Collected data entries
_ _ _ _ _

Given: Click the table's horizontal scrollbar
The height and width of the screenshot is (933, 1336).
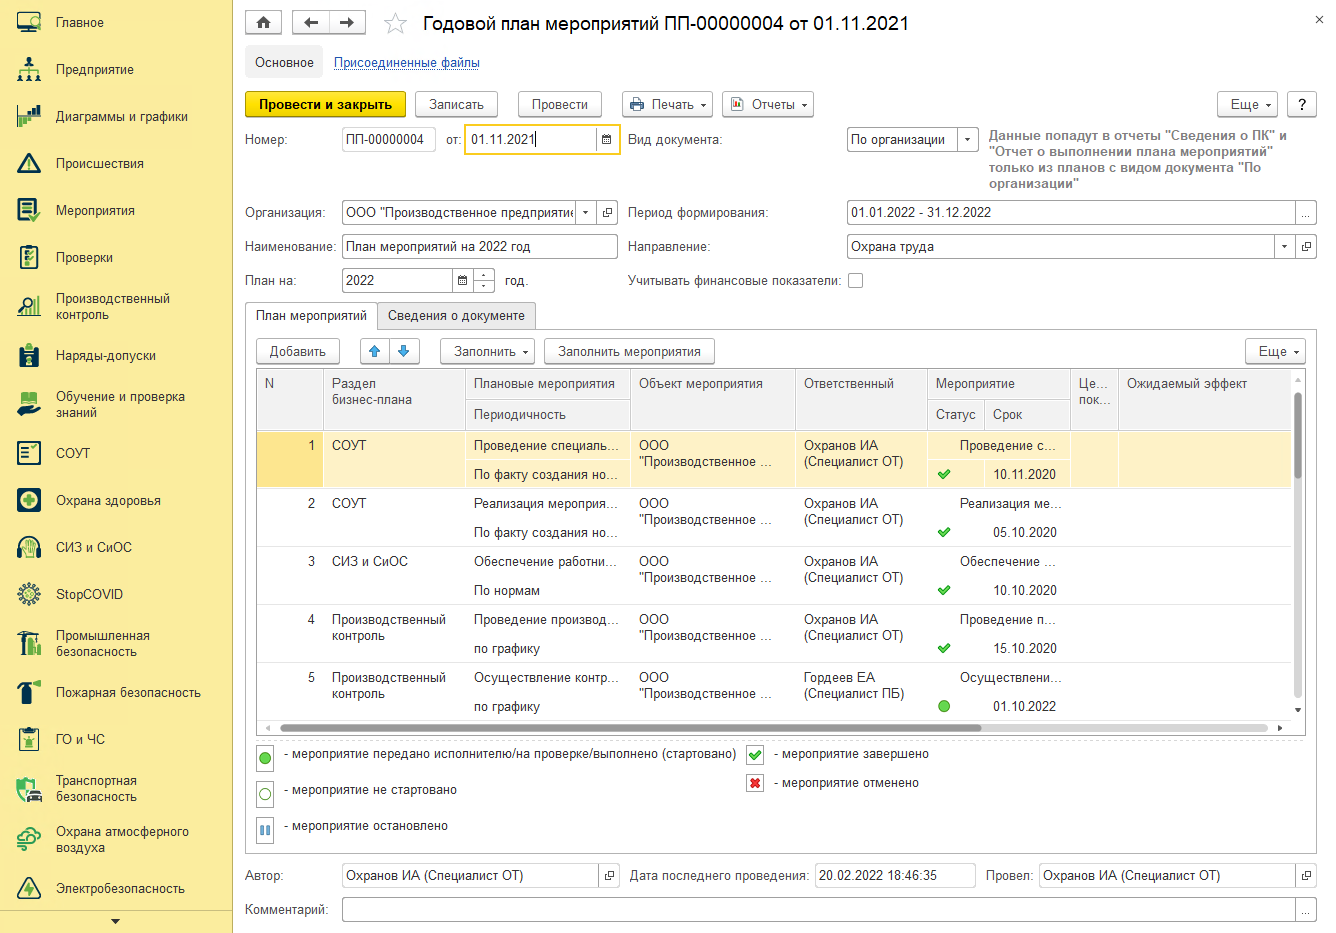Looking at the screenshot, I should pyautogui.click(x=630, y=728).
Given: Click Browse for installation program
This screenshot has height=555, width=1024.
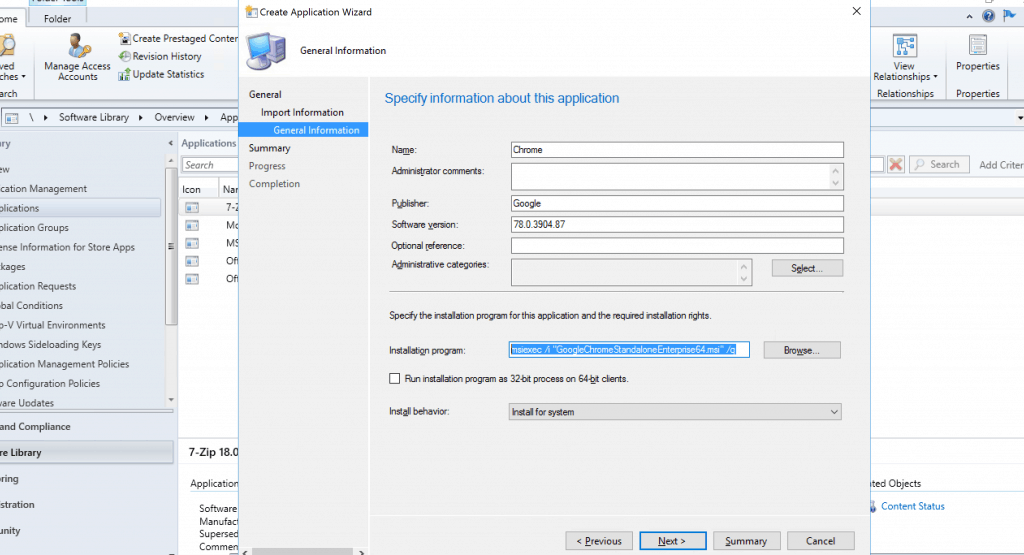Looking at the screenshot, I should click(x=801, y=350).
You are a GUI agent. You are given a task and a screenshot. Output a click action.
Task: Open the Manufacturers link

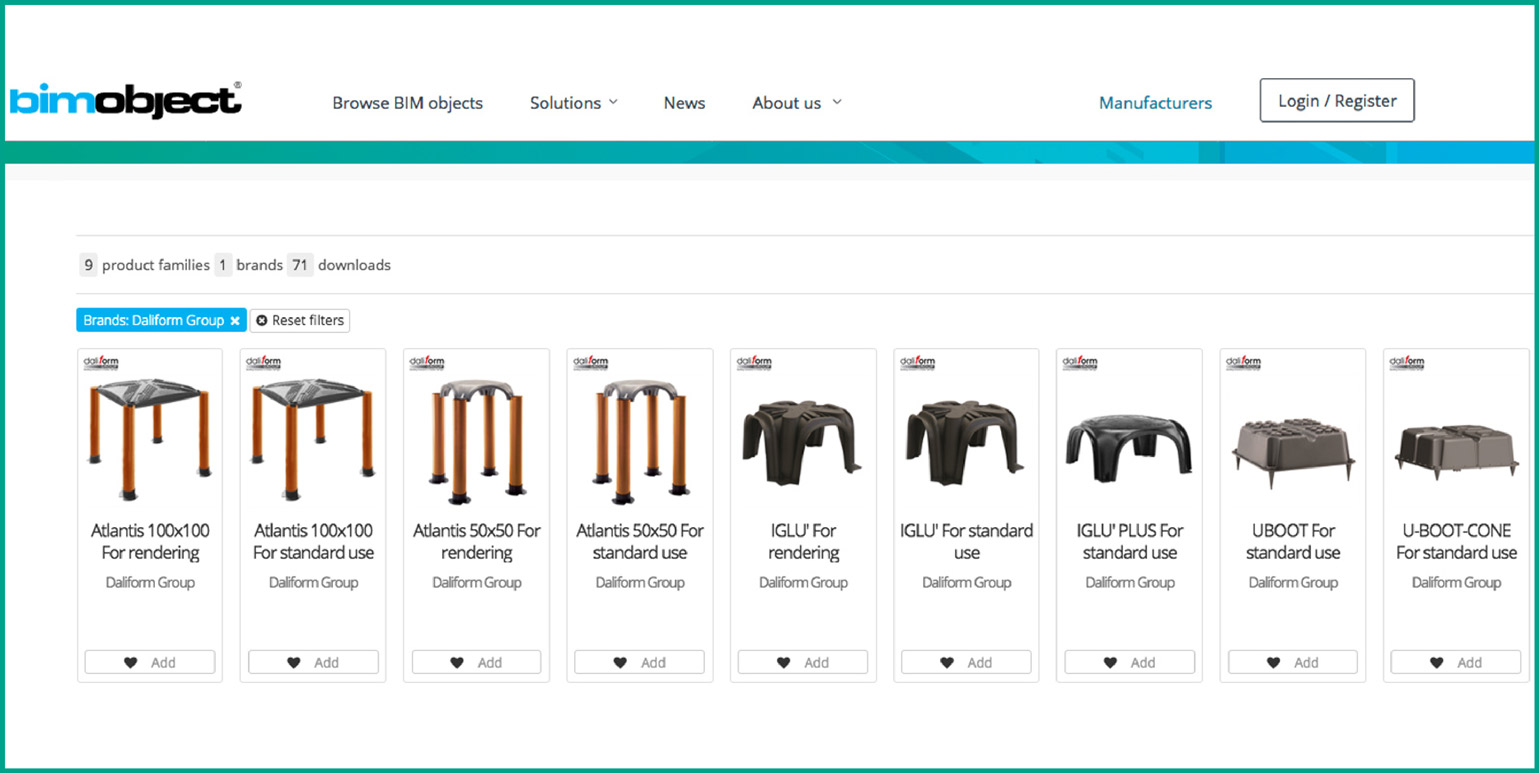point(1155,103)
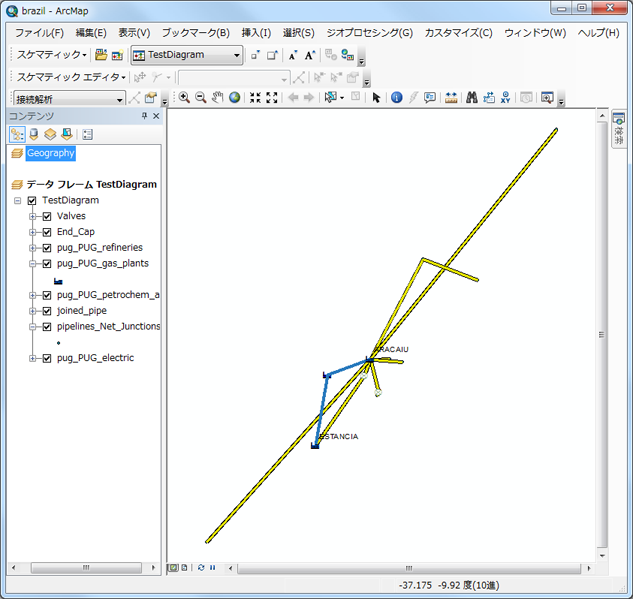The height and width of the screenshot is (599, 633).
Task: Expand the End_Cap layer node
Action: click(x=33, y=232)
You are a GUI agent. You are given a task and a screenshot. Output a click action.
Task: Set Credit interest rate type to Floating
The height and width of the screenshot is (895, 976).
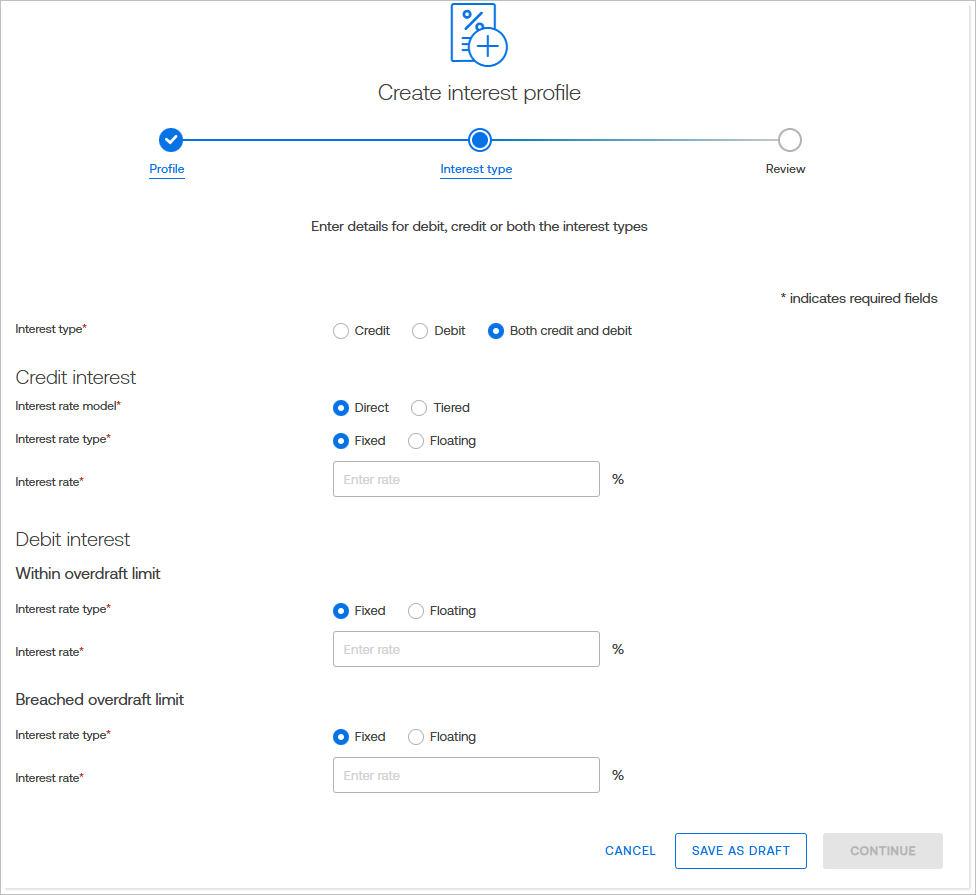point(416,441)
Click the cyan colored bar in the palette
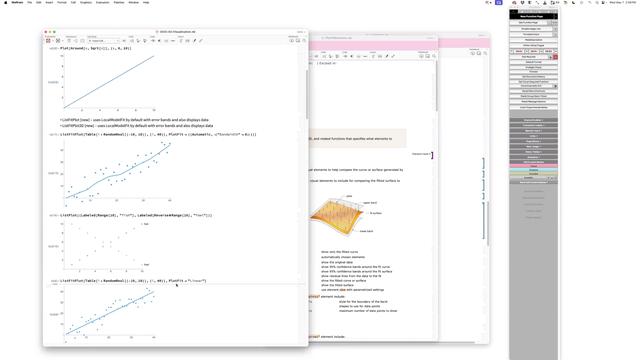Image resolution: width=640 pixels, height=360 pixels. [x=533, y=170]
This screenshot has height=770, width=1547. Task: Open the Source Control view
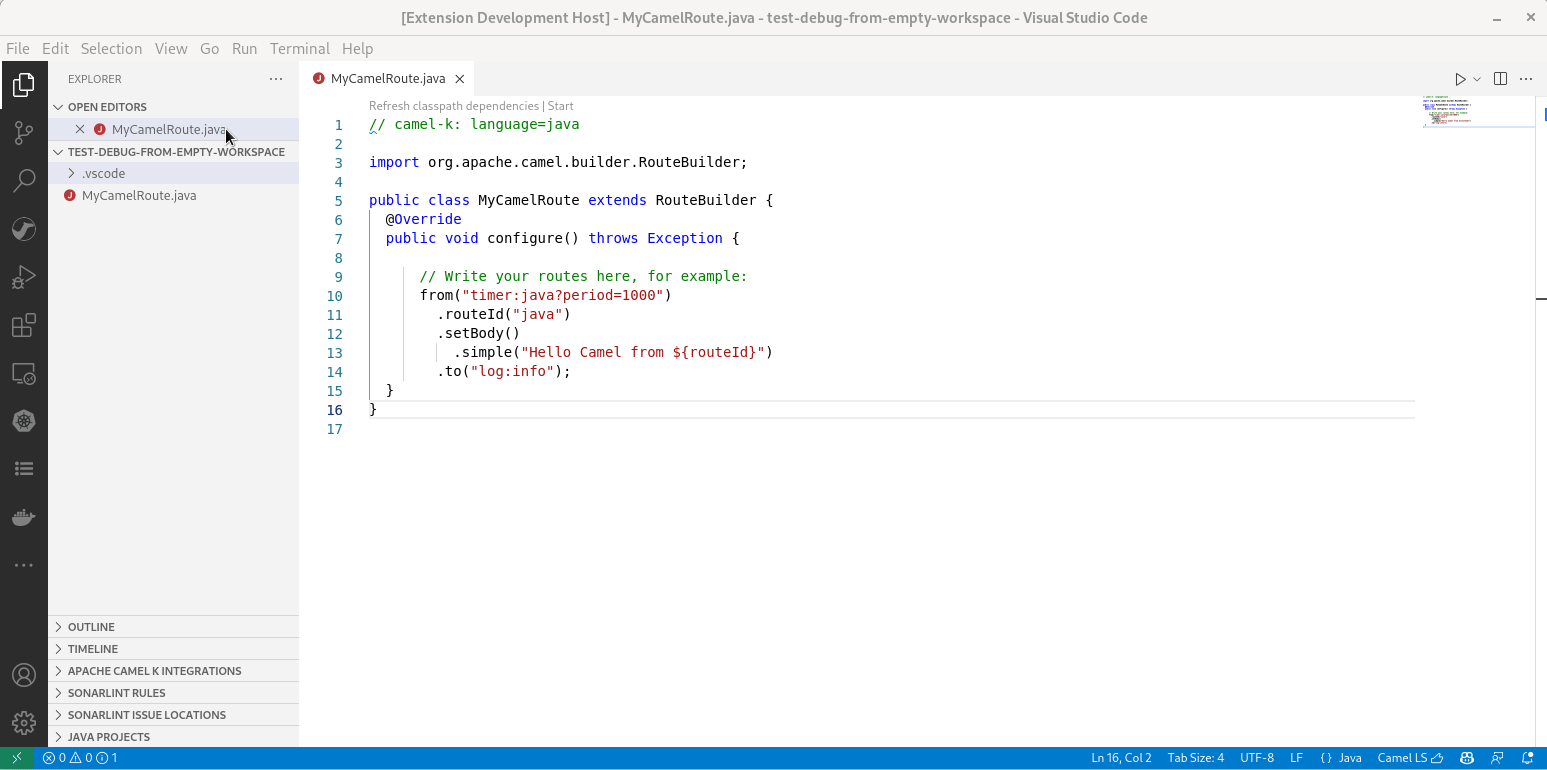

_ _ _ _ _

WHAT THE TASK ASKS: Set down every entry above verbatim, without pictures.

YOUR RESPONSE:
Given: Click the table's horizontal scrollbar
The height and width of the screenshot is (933, 1336).
Looking at the screenshot, I should pyautogui.click(x=630, y=728).
Given: Click Browse for installation program
This screenshot has height=555, width=1024.
Looking at the screenshot, I should click(x=801, y=350).
You are a GUI agent. You are given a task and a screenshot. Output a click action.
Task: Open the Manufacturers link

point(1155,103)
The height and width of the screenshot is (599, 633).
Task: Expand the End_Cap layer node
Action: click(x=33, y=232)
You are a GUI agent. You are given a task and a screenshot. Output a click action.
Task: Set Credit interest rate type to Floating
The height and width of the screenshot is (895, 976).
point(416,441)
Click the cyan colored bar in the palette
Image resolution: width=640 pixels, height=360 pixels. [x=533, y=170]
This screenshot has height=770, width=1547. Task: Open the Source Control view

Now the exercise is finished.